UNITED STATES DISTRICT COURT WESTERN DISTRICT OF KENTUCKY BOWLING GREEN DIVISION
Sep 25, 2015
CIVIL ACTION NO. 1:15-CV-00040-GNS (W.D. Ky. Sep. 25, 2015)

Opinion

CIVIL ACTION NO. 1:15-CV-00040-GNS

09-25-2015

SAMSON ANDERSON PLAINTIFF v. LUXURY IMPORTS OF BOWLING GREEN; BRETT DENVER; BMW FINANCIAL SERVICES NA, LLC; and BMW OF NORTH AMERICA, LLC DEFENDANTS


MEMORANDUM OPINION AND ORDER

This matter is before the Court on Defendants' Motion to Compel Arbitration (DN 8). The motion is been fully briefed, and the Court held a hearing on the motion on August 19, 2015. For the reasons stated below, the motion is GRANTED and DENIED IN PART.

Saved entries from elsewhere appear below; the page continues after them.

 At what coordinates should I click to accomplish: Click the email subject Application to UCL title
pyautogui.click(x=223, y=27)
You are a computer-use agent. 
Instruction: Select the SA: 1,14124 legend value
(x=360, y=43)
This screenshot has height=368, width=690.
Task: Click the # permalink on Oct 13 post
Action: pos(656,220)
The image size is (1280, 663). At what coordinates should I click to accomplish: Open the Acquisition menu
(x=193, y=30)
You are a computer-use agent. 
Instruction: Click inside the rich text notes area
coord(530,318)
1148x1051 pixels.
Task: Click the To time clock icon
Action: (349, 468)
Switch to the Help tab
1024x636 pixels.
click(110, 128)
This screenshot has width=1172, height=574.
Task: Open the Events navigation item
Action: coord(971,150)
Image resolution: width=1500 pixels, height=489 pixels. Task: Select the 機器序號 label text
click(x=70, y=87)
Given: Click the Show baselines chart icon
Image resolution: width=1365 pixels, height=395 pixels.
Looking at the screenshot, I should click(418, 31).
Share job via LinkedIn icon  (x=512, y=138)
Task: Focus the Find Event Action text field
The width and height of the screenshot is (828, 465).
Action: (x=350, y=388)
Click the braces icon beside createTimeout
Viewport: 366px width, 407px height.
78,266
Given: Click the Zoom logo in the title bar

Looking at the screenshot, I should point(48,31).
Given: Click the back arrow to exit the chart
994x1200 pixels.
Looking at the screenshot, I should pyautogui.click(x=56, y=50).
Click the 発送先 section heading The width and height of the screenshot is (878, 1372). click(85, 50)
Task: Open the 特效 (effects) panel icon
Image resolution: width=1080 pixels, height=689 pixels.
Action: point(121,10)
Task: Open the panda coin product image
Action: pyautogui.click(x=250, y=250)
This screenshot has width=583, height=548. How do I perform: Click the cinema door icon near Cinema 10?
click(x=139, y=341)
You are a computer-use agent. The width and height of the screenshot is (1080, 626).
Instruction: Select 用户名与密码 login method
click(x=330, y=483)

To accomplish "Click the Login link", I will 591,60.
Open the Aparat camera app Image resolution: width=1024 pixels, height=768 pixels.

I. SUMMARY OF FACTS AND CLAIMS

From March 2013 through February 2014, Samson Anderson ("Anderson") was employed by Luxury Imports of Bowling Green ("Luxury Imports") as a car salesman. (Compl. ¶¶ 1, 50, DN 1-2). As part of the hiring process, Anderson signed a form ("Employment Agreement") stating that he was an at-will employee and agreeing to arbitrate any claims he had against his employer. (Baron Decl. Ex. A, DN 8-3). At all times relevant to this action, Luxury Imports' General Manager was Brett Denver ("Denver"). (Compl. ¶ 5). During his employment, Anderson "purchased a vehicle from Luxury Imports of Bowling Green which was contracted and financed by BMW Financial Services, NA, LLC, and BMW of North America, LLC, and [] Denver . . . ." (Compl. ¶ 8). The financing agreement ("Financing Agreement") for the vehicle also contained an arbitration provision. (Burke Decl. Ex. A, DN 8-2; Baron Decl. Ex. B).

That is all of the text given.